A solution of 1.15 g (2.5 mmol) of 2 - [(benzoylamino) -methoxy carbonylmethylene] -7-chloro-5- (2-fluorophenyl) -1,3-di-hydrochloride 2H-1,4-benzodiazepine in 10 ml of hexamethylphosphoric acid triamide is heated to reflux for 10 minutes. The dark mixture is partitioned between water and a mixture of ether and ethylene chloride. The organic layer is washed with water, dried 5 and evaporated. The residue is dissolved in methylene chloride and filtered over activated alumina with ethyl acetate. The filtrate is evaporated and chromatographed over 20 g of silica gel using 10% (volume per volume) of ethyl acetate in methylene chloride. Crystallization of the combined pure · 10 fractions from a mixture of ether and hexane gives methyl 8-chloro-6- (2-fluorophenyl) -1-phenyl-4H-imidazo [1,5-a] [1,4 ] benzodiazepine-3-carboxylate, m.p. 208 to 209 ° C.

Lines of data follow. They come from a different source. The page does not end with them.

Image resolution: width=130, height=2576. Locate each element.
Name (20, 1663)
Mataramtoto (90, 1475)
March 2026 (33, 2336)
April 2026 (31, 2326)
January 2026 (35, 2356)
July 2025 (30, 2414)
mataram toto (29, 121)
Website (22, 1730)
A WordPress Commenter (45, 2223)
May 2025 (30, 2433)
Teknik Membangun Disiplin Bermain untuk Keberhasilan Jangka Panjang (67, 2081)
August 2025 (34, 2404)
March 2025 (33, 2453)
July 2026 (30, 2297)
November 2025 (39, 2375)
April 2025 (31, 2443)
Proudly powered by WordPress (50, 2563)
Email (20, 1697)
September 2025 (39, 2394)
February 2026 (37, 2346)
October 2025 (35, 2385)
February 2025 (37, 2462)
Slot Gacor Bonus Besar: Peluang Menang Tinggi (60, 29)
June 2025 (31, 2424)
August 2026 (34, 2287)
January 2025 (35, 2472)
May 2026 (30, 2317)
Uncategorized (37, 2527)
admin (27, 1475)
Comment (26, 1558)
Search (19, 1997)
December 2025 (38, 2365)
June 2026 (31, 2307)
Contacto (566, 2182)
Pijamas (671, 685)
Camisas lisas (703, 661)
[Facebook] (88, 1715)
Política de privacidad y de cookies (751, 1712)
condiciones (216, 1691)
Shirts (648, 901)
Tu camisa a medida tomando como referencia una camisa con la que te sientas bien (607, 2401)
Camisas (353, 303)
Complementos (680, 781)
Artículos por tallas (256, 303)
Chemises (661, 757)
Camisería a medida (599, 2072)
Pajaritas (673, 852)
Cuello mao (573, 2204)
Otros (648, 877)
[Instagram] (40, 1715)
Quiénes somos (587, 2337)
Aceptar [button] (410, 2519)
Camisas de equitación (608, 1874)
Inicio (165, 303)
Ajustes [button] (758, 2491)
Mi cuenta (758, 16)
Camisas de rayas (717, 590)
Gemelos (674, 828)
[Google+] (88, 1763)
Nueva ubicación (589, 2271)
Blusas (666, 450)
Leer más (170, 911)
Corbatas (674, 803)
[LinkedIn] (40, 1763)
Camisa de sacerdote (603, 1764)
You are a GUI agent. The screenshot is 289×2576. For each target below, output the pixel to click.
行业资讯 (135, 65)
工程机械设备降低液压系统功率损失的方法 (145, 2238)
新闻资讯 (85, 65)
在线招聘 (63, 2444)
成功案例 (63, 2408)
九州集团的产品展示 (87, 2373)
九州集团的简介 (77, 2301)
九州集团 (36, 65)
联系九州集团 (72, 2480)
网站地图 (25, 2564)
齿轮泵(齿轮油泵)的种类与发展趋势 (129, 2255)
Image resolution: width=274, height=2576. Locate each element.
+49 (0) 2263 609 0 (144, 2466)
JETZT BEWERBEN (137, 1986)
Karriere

To a solution of 2.66 g (5.77 mmol) of methyl-8-chloro-6- (2-fluorophenyl) -1-phenyl-4H-imidazo [1,5-a] [1,4] benzodiazole 15 zepine-3-carboxylate in 50 ml of refluxing methanol is added a solution of 755 mg (11.5 mmol) of potassium hydroxide in 10 ml of water, and the resulting mixture is dissolved in 50 ml of hot acetic acid and then poured into 100 ml of cold water. The product is collected, washed with water and air dried to give 8-chloro-6- (2-fluorophenyl) -1-phenyl-4H-imidazo [1,5-a] [1,4] benzodiazepine-3 carboxylic acid in the form of a grayish white solid. An analytical sample is recrystallized from benzene and has m.p. 267 to 269 ° C.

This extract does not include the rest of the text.